Of the 40 seats it will be easiest (on paper) for the Tories to win at the election in May 2015, only 10 are in the north of England.

Four are in the north-west: Bolton West, Wirral South, Blackpool South and Chorley. The other six are spread across the Yorkshire and Humber region: Great Grimsby, Morley & Outwood (Ed Balls’ seat), Halifax, Wakefield, Middlesbrough South & Cleveland East and Scunthorpe.

That’s not many. Just a quarter, in fact, of the seats that ought to turn Tory on a uniform swing of around 3%.

Crucially, the party can secure a majority at the election if it fails to win a single one of these seats – just as long as it picks up at least half of the others on the top 40 list.

If the Conservatives win every constituency they won in 2010, then add another 20 more, they’ll have hit the magic figures of 326 seats: the number needed for a majority in the House of Commons.

Those 20 gains don’t have to be in the north of England at all.

Moreover, the party can also afford to not win any of its London targets (Hampstead & Kilburn, Sutton & Cheam, Eltham, Westminster North and Tooting) or its trio of targets in Wales (Bridgend, Delyn and Vale of Clwyd).

Essentially, the party can throw all its resources in the Midlands and south of England and more or less forget trying to gain any additional seats elsewhere in the UK.

There are nine targets alone in south-west England: Southampton Itchen, Dorset Mid & Poole North, Wells, St Austell & Newquay, Plymouth Moor View, St Ives, Somerton & Frome, Southampton Test and Chippenham.

A further 12 could be picked up in the Midlands: Solihull, Derby North, Dudley North, Telford, Walsall North, Birmingham Edgbaston, Newcastle-under-Lyme, Walsall South, Nottingham South, Gedling, Derbyshire North East and Wolverhampton North East.

Just those two regions would give the party a total of 21 gains, which, when added to the 306 they won last time, would give the Tories 327: a notional majority of two.

I appreciate this is very much the absolute bare minimum the Conservatives would need to do, and not what they would want to be seen to be doing (at least not publicly).

It would also be to ignore those seats in the north of England that are vulnerable Tory marginals, such as Stockton South (majority 332), Lancaster & Fleetwood (333), Carlisle (853) and Morecambe & Lunesdale (866).

But might this be a sacrifice worth making?

I can foresee one outcome for the 2015 election that leaves the UK even more divided into a Labour north and Conservative south, with either party making gains at the other’s expense, but only in one half of the country.

Yet such an outcome could also deliver the Tories a majority.

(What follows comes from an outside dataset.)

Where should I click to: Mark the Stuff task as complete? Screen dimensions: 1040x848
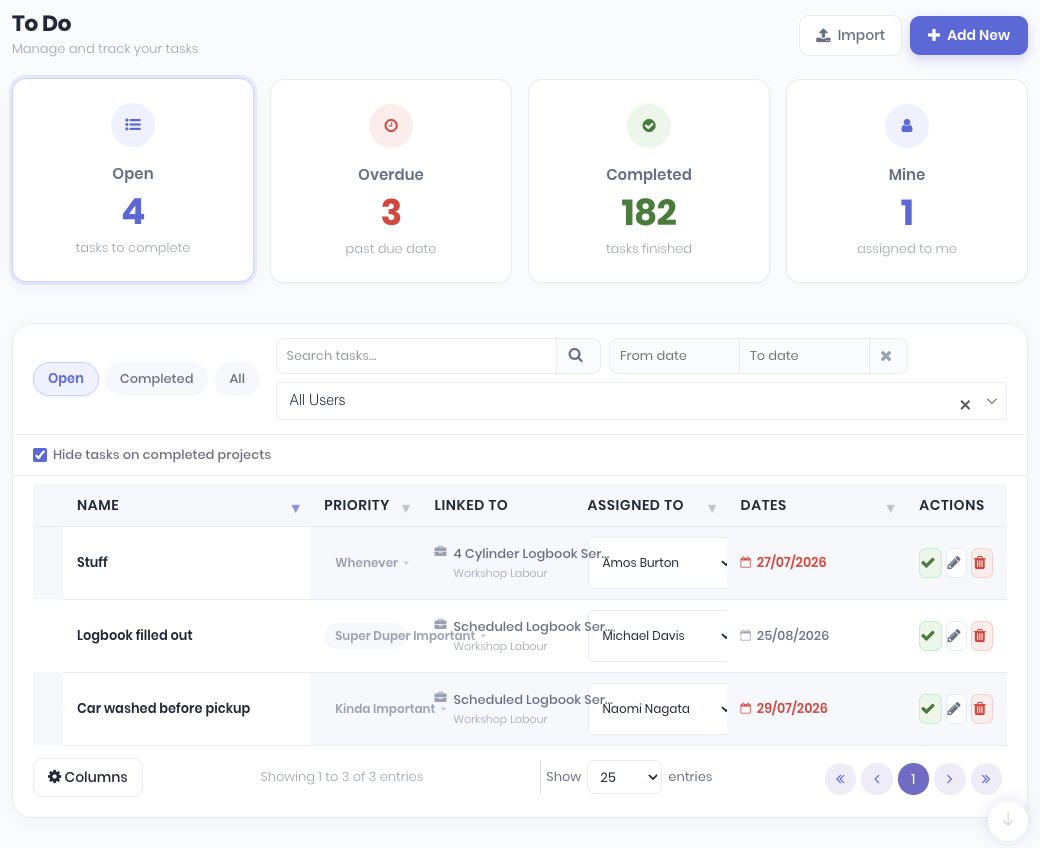pyautogui.click(x=930, y=563)
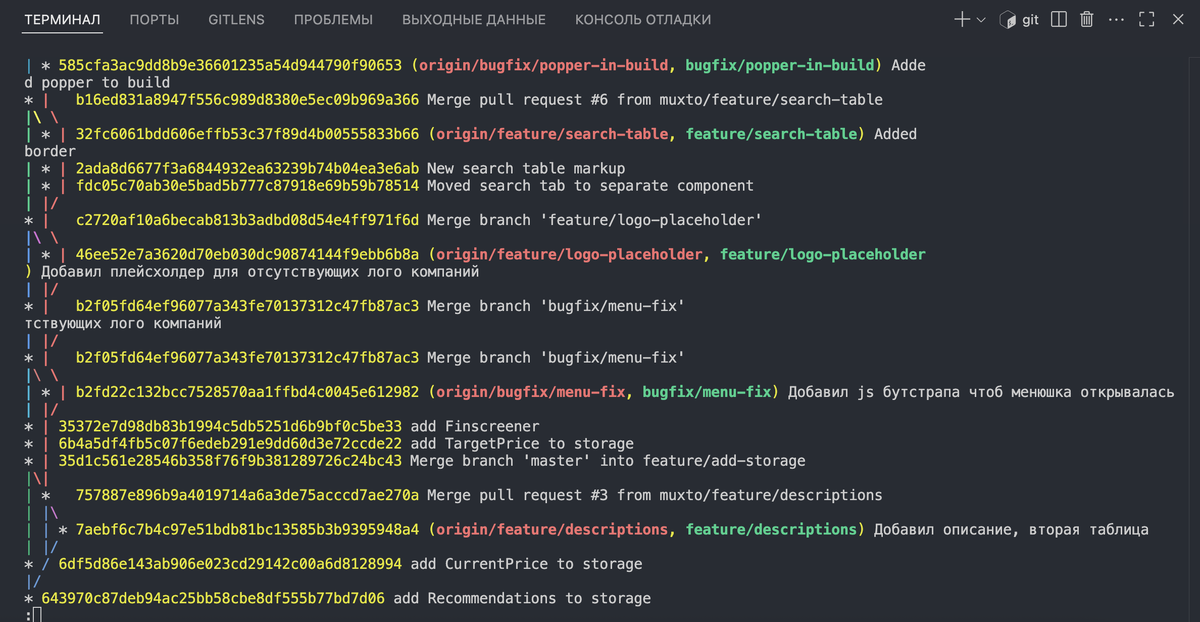Image resolution: width=1200 pixels, height=622 pixels.
Task: Click the feature/descriptions local branch label
Action: (772, 529)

It’s one that would please the party’s pragmatists more than its idealists, but at the end of the day they’d still be in power (and no longer in a coalition).

The next election is not going to be about landslides and comfortable working majorities. It is going to be about tiny shifts of support in a handful of seats, leading most probably to another hung parliament.

Aspiring to dozens of gains across the UK is all very well, but concentrating purely on seats you are likely to win, rather than those you merely hope to gain, feels to me like it could be the more sensible and ultimately rewarding strategy.